§ AIM OF THE TASK
Show all lines containing "segment" from the data below.

....

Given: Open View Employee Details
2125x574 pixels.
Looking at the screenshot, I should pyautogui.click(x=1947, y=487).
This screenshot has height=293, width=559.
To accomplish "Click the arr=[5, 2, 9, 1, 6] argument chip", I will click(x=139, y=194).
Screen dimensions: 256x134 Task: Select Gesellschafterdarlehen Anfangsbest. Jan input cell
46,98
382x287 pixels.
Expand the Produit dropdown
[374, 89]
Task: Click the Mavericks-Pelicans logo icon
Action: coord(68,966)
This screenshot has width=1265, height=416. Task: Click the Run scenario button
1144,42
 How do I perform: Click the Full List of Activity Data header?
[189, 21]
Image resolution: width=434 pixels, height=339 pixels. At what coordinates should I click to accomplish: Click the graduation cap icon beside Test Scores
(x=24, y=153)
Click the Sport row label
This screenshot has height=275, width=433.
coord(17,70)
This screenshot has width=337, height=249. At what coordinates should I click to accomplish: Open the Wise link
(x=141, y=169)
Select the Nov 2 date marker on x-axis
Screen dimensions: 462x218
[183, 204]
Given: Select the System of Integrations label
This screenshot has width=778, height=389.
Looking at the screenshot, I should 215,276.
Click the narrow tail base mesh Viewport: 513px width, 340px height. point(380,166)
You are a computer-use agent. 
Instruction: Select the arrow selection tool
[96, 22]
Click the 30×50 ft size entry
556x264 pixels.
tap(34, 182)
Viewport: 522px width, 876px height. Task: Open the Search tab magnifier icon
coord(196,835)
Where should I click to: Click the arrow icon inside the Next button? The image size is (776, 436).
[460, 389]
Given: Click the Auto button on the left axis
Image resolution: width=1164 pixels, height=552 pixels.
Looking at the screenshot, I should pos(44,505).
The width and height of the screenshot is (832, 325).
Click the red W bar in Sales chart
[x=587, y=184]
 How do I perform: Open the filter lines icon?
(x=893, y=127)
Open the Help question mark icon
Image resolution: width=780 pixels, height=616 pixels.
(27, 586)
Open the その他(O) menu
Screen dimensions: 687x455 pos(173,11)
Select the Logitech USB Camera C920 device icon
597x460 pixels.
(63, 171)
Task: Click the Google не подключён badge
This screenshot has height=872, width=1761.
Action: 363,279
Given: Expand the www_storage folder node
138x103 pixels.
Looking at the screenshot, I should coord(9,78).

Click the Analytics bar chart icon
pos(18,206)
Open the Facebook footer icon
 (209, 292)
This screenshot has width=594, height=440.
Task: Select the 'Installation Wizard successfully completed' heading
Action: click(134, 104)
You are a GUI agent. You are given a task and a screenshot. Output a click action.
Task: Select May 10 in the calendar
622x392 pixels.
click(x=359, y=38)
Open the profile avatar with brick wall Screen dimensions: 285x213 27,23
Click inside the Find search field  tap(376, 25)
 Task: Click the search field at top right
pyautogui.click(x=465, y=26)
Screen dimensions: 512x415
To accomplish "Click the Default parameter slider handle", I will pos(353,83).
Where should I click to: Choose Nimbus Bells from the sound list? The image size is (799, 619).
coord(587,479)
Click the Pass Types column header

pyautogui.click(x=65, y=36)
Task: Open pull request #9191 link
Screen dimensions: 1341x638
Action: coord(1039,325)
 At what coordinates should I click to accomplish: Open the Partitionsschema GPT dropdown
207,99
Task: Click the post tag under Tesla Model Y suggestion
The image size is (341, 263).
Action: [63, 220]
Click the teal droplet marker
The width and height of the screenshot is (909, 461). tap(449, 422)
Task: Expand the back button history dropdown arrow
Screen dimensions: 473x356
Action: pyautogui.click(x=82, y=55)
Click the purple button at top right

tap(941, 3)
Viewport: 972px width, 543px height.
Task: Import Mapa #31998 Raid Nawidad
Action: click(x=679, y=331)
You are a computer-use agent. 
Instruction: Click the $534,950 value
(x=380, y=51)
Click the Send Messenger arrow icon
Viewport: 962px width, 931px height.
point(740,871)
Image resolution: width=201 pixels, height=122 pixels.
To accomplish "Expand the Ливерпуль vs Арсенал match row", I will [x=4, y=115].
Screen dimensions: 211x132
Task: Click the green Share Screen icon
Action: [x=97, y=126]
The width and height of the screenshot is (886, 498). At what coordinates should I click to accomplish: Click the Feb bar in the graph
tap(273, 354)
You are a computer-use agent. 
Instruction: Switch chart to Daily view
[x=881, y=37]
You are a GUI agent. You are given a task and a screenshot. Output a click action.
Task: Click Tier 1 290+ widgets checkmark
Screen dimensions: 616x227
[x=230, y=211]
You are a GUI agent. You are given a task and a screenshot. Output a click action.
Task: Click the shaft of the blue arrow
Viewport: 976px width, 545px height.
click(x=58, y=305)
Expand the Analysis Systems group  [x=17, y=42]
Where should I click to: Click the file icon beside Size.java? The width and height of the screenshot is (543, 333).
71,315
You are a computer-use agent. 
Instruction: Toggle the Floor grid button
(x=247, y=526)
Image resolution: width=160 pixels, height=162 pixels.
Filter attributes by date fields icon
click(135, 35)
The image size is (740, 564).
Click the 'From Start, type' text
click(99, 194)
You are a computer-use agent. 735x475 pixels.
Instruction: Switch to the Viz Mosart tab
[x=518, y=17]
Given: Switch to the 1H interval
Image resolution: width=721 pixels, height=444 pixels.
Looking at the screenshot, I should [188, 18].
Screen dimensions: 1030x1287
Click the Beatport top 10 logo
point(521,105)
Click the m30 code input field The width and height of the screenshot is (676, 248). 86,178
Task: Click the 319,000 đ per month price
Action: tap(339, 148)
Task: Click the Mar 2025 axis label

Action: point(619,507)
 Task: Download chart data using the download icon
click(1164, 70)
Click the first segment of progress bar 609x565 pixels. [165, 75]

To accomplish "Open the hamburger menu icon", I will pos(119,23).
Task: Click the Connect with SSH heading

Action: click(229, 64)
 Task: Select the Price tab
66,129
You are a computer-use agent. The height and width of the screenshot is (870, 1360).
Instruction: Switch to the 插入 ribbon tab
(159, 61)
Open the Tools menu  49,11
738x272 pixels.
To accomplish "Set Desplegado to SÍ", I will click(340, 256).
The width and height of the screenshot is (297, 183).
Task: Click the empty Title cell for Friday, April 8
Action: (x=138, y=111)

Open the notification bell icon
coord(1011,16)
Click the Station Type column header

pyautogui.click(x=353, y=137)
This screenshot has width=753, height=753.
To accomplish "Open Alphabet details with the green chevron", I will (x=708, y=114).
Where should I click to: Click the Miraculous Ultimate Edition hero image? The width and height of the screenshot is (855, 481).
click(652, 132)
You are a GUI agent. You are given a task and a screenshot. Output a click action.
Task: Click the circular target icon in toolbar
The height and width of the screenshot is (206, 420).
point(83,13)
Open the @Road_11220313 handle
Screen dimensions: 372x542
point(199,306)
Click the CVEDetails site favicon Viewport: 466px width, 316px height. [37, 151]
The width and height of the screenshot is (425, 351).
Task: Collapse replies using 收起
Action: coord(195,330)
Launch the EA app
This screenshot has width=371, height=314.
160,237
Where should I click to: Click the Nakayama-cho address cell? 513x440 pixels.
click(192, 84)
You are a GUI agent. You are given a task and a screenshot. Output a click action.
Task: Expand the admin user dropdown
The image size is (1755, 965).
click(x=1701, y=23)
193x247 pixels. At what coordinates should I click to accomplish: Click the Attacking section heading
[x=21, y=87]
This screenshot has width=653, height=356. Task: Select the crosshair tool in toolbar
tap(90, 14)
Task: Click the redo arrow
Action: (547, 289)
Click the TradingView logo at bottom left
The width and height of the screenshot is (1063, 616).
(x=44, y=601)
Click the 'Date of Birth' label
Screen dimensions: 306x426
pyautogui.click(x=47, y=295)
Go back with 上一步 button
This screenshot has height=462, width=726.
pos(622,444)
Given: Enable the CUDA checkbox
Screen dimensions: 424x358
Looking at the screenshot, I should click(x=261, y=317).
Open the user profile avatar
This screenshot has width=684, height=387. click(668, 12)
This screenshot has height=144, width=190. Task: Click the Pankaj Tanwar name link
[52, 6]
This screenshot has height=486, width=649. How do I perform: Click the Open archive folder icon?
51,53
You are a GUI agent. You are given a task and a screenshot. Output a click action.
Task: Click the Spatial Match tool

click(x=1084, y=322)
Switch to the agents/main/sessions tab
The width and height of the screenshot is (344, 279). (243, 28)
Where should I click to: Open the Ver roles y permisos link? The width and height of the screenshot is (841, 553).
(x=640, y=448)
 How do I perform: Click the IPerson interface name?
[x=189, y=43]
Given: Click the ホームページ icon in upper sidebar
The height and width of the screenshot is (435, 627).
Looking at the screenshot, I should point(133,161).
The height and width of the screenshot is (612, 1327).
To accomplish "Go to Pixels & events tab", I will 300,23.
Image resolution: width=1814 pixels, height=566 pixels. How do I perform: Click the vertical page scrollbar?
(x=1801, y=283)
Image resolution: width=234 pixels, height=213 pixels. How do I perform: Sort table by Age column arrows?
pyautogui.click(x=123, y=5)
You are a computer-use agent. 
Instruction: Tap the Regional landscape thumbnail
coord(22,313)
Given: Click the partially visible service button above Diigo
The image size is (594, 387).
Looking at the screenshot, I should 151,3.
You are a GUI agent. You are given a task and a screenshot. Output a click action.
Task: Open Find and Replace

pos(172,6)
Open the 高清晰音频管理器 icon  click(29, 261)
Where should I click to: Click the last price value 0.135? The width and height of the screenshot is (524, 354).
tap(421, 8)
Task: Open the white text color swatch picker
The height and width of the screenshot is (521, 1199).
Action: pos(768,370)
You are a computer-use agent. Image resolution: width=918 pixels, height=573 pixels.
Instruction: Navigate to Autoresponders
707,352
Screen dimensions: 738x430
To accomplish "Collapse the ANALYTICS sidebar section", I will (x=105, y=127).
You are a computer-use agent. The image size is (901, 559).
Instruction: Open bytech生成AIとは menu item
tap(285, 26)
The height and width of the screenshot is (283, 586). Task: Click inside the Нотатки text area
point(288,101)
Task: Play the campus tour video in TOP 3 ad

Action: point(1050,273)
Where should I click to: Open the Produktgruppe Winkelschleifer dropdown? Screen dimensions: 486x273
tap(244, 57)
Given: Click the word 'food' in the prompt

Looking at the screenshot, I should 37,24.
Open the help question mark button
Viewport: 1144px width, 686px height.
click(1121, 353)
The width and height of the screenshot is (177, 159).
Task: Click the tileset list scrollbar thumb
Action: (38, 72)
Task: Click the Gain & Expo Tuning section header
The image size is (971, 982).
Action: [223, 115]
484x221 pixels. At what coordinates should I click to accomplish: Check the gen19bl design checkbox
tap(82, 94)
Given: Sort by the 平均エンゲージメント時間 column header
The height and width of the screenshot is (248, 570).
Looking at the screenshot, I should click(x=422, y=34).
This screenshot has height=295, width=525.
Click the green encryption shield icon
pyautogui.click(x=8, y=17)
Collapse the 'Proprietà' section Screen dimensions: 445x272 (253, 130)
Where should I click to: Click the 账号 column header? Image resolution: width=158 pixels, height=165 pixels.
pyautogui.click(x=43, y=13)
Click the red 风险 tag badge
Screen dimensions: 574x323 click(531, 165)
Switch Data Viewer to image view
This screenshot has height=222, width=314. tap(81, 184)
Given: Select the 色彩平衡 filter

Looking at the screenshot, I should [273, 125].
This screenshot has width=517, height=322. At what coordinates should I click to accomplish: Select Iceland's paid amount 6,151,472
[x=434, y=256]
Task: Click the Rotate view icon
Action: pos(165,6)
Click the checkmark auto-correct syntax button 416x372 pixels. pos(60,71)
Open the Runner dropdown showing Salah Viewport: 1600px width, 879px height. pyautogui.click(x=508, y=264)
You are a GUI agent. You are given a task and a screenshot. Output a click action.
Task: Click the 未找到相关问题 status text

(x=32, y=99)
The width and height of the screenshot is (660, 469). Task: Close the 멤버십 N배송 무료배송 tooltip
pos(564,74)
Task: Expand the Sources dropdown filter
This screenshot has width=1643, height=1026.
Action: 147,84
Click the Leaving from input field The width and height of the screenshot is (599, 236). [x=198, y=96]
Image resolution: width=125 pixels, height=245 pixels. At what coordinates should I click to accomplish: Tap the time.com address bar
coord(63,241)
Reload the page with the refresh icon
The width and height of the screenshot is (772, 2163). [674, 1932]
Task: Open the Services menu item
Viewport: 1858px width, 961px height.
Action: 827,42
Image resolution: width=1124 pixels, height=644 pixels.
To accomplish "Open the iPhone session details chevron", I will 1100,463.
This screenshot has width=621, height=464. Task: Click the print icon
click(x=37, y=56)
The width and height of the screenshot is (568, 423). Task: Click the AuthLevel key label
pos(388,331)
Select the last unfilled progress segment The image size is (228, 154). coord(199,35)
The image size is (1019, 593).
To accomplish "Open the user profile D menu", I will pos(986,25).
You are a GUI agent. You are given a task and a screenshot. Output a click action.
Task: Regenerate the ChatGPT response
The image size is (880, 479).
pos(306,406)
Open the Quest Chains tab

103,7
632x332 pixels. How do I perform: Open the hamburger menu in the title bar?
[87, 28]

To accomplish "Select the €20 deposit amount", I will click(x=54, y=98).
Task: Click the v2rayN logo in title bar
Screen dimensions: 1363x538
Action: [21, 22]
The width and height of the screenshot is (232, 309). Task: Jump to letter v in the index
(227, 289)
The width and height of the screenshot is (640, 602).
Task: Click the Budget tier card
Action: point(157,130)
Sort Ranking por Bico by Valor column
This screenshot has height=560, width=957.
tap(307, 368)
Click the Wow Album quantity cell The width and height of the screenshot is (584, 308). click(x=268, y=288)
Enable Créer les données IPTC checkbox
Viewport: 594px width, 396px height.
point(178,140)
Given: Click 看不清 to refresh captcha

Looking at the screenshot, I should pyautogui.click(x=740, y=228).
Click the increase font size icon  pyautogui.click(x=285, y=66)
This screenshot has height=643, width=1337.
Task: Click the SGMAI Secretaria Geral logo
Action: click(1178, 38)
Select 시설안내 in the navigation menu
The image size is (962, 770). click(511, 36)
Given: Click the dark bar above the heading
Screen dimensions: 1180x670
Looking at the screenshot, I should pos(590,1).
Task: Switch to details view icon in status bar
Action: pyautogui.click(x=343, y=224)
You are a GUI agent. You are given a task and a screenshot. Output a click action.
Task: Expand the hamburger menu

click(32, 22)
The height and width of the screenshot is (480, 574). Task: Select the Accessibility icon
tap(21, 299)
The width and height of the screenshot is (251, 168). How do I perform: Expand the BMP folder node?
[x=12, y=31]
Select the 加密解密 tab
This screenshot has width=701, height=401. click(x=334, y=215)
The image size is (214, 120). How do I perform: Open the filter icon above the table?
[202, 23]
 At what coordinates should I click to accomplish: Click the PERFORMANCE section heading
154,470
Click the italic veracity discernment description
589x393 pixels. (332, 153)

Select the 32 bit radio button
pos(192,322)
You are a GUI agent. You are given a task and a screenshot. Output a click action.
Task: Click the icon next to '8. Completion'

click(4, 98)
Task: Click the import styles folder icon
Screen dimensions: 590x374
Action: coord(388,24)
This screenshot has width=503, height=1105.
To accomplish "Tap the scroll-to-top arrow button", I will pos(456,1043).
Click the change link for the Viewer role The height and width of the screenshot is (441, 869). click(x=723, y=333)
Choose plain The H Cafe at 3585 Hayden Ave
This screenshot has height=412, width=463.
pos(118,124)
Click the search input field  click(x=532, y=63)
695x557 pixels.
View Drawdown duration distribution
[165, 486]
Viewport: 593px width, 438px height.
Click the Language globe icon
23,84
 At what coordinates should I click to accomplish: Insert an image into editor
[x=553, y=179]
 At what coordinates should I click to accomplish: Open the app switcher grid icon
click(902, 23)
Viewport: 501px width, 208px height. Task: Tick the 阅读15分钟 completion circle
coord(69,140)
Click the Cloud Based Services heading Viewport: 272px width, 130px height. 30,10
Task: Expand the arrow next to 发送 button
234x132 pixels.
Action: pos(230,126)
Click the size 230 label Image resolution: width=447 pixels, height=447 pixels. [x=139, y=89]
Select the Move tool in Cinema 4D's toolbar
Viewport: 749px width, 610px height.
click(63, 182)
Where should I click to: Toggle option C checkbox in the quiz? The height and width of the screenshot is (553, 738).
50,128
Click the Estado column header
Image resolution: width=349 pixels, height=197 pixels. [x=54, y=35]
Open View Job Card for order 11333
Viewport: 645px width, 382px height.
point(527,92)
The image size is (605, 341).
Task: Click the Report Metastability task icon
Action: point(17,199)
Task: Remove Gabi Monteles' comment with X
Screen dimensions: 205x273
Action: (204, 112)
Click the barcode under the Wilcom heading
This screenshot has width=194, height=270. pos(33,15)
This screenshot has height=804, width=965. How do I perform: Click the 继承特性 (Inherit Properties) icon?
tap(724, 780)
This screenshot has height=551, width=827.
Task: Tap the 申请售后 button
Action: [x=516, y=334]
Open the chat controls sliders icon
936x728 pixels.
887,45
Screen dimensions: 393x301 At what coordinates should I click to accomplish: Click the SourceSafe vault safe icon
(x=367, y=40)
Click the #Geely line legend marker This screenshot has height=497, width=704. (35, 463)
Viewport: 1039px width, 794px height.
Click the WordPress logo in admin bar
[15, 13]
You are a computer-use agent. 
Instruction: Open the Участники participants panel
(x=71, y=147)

....

§ EXERCISE ANSWER
Click the first segment of progress bar 609x565 pixels. [165, 75]
Select the last unfilled progress segment The image size is (228, 154). coord(199,35)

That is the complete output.